:: Supplied text ::
Tuesday Jolt: Bellevue and Beer

Afternoon Jolt
Today's loser: Transit advocates.
While we certainly concede that it's great news that Bellevue has finally, after some four years of acrimony and process, recommended a preferred light rail route through downtown, our relief is tempered by the fact that the route and station design they chose serves temporary political interests at the expense of the people who will ride light rail for the next 100 years.

The proposal the council adopted:
• Does not include $5 to $8 million in savings from shifting the Bellevue Way west, adding an HOV lane and running the train at street level. After residents objected, the council opted to keep the tracks in a retained cut (essentially an open tunnel), saving nothing.
:::
Please continue the Bellevue light rail piece from its final sentence. The rows after this point are separate material with no connection to the Bellevue light rail piece.
:: Raw data ::
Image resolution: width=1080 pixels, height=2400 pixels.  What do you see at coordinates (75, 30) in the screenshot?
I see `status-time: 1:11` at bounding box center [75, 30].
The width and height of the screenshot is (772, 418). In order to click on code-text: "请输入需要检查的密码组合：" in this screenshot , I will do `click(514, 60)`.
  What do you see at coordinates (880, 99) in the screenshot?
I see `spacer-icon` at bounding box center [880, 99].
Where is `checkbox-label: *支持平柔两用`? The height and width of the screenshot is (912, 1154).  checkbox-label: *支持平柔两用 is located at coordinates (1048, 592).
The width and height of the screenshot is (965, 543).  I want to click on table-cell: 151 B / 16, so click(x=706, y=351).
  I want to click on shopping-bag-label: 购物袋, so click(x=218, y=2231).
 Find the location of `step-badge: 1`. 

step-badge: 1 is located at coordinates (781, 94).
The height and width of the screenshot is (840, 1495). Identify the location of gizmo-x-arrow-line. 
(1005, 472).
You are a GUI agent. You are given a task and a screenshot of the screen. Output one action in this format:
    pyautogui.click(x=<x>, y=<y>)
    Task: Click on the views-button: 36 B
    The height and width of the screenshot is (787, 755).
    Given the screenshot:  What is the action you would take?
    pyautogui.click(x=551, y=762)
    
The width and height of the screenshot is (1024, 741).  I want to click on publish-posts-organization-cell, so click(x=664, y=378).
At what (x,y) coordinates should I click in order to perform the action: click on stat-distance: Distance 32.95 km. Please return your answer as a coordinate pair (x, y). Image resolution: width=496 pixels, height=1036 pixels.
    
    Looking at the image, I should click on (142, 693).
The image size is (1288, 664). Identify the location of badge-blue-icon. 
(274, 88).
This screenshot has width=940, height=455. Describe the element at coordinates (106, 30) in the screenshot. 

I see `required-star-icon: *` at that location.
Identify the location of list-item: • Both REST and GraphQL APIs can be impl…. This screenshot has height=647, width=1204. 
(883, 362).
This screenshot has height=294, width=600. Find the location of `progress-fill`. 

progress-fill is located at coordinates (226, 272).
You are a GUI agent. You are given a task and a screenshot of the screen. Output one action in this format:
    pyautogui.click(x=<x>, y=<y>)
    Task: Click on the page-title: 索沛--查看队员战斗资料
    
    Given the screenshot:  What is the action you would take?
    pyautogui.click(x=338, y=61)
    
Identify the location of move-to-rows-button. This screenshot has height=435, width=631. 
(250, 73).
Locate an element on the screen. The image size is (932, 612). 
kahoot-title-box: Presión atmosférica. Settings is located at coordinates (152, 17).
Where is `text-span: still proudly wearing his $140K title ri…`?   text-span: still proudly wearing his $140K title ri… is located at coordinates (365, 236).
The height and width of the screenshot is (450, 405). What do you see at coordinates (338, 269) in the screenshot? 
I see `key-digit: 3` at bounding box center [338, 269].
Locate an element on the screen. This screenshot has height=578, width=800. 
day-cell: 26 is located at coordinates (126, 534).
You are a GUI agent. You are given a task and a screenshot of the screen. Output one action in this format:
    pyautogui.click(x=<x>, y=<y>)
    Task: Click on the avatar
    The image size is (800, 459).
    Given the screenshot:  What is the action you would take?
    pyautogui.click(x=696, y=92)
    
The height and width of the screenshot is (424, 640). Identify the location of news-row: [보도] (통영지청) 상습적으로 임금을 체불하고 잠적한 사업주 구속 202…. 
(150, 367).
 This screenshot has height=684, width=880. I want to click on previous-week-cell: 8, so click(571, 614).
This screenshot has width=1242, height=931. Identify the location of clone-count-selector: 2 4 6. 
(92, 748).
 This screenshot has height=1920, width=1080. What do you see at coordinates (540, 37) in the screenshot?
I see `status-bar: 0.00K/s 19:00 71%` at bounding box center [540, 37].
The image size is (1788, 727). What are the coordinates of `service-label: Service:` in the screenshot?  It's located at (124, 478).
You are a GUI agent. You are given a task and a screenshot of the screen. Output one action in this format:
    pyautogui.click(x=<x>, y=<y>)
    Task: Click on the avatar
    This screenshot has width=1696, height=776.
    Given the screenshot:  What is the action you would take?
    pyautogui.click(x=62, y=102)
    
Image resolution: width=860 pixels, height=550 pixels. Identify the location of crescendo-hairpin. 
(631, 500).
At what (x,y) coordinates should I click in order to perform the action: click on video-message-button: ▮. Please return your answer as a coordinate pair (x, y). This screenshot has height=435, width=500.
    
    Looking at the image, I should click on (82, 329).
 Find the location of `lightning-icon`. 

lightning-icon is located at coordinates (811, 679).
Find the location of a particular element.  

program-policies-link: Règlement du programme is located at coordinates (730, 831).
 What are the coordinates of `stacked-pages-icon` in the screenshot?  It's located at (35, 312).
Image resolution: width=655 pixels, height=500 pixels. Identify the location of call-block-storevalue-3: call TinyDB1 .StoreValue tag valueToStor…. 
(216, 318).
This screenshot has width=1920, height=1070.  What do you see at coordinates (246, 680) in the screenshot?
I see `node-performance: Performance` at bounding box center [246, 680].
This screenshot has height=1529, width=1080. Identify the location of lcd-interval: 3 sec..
:::
> **Written response**:
• A "road over rail" section along SE 112th, allowing the tracks to pass under the street to move from the east to the west side of 112th, with access to SE 4th St. limited to emergency vehicles, saving between $2 and $4 million;
• And, most controversially, an elevated station at NE 6th St., rather than the underground station preferred by transit proponents like the guys at Seattle Transit Blog and Bellevue council members Claudia Balducci and John Chelminiak, who argue that it's too far away from downtown housing and the Bellevue Transit Center and reduces overall access to the station. Shifting the station above ground saves between $19 to $33 million.
So, to summarize: For a total savings of $21 to $37 million (far short of the $60 million Bellevue initially said it would come up with), the council endorsed a station design that will, according to the city's own report (page 52), serve significantly fewer residents and jobs than the alternative.
STB has been following the Bellevue rail story closely and has a great summary of the proposal the council adopted last night.
Today's winner: The Beer Industry
Or, more specifically, Olympia lobbyists Jeffrey Gombosky and Steve Gano, who lobby for Anheuser-Busch and MillerCoors, respectively. The house Democrats gave up on a proposal to raise $60 million in new revenue by implementing a 25-cent per gallon beer tax on big brewers (and a 15-cent tax per gallon on microbrews).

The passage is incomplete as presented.